II. Preuve documentaire

[11]  Au début de l’audience, les parties ont déposé un exposé conjoint complet des faits, comptant 4 pages et 17 paragraphes, ainsi qu’un recueil conjoint de documents (comptant 10 onglets). L’exposé conjoint des faits se lit en partie comme suit :

[Traduction]

1. Un recueil conjoint de documents comptant 10 onglets est présenté conjointement sur consentement des parties. Les parties conviennent de l’authenticité de ces documents, mais ne présentent aucune observation quant à la véracité de leur contenu.

2. Les parties acceptent que d’autres documents puissent être déposés par l’une d’elles, de manière distincte, en tant que pièces, conformément à la pratique habituelle de la Commission.
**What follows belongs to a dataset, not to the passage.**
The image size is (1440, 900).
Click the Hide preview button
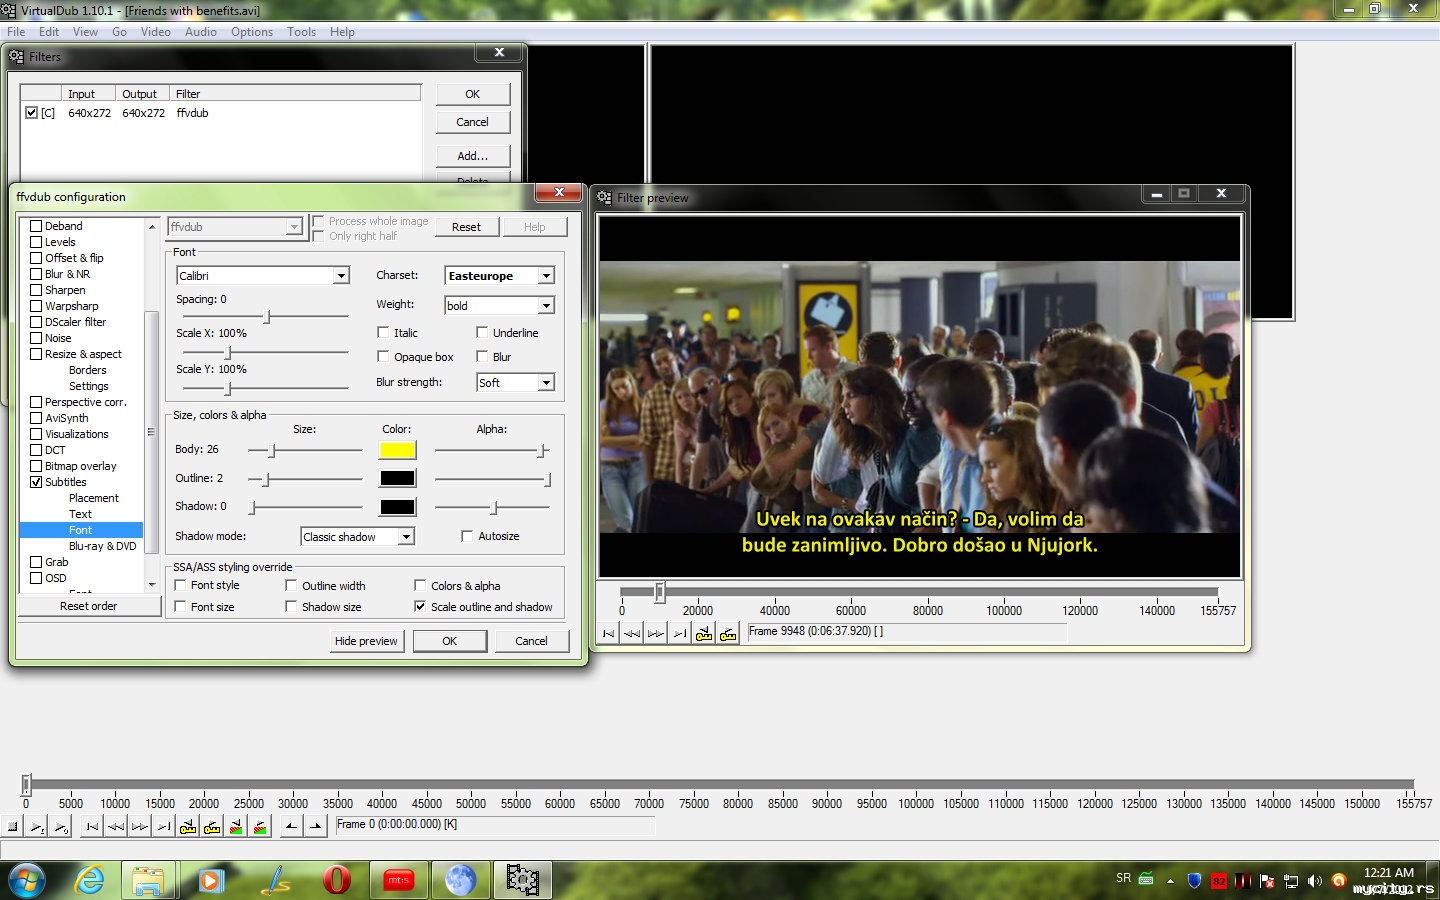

3. La convention collective conclue entre le Conseil du Trésor et l’Alliance de la Fonction publique du Canada en vigueur au moment du dépôt des griefs était la convention collective du groupe Services de l’exploitation qui a cessé d’avoir effet le 4 août 2014.
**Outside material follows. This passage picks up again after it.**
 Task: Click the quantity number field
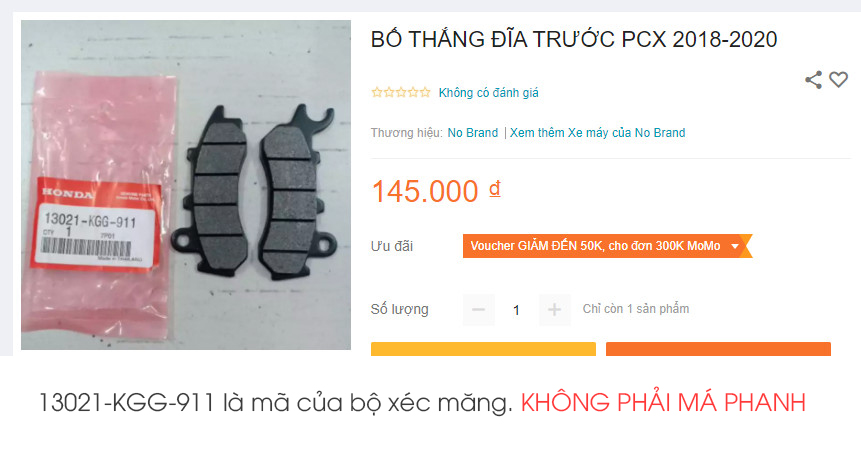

4. L’article 19 de la convention collective concerne la discrimination en milieu de travail. La clause 19.01 se lit comme suit :

Il n’y aura aucune discrimination, ingérence, restriction, coercition, harcèlement, intimidation, ni aucune mesure disciplinaire exercée ou appliquée à l’égard d’un employé‑e du fait de son âge, sa race, ses croyances, sa couleur, son origine nationale ou ethnique, sa confession religieuse, son sexe, son orientation sexuelle, sa situation familiale, son incapacité mentale ou physique, son adhésion à l’Alliance ou son activité dans celle‑ci, son état matrimonial ou une condamnation pour laquelle l’employé‑e a été gracié.

5. Le 15 avril 2015, l’Alliance de la Fonction publique du Canada a renvoyé à l’arbitrage les griefs de Steven Eady, de Ben Falk, de William Higdon, de Leslie Holland et de Bruce Tenhoeve, les fonctionnaires s’estimant lésés (les « fonctionnaires ») et a donné un avis à la Commission canadienne des droits de la personne (CCDP).

6. Le 23 janvier 2017, la Commission canadienne des droits de la personne a informé les parties qu’elle ne présenterait aucune observation relative à ces questions.

7. L’employeur utilise un programme de gestion des présences connu sous le nom de Programme national de gestion des présences (PNGP). Selon le PNGP, le seuil des congés annuels du groupe SV est de 146,4 heures.

8. En ce qui concerne l’exercice 2013‑2014, qui vise la période du 1er avril 2013 au 31 mars 2014, le Système de gestion des ressources humaines (SGRH), fournit les dates auxquelles les fonctionnaires étaient en congé.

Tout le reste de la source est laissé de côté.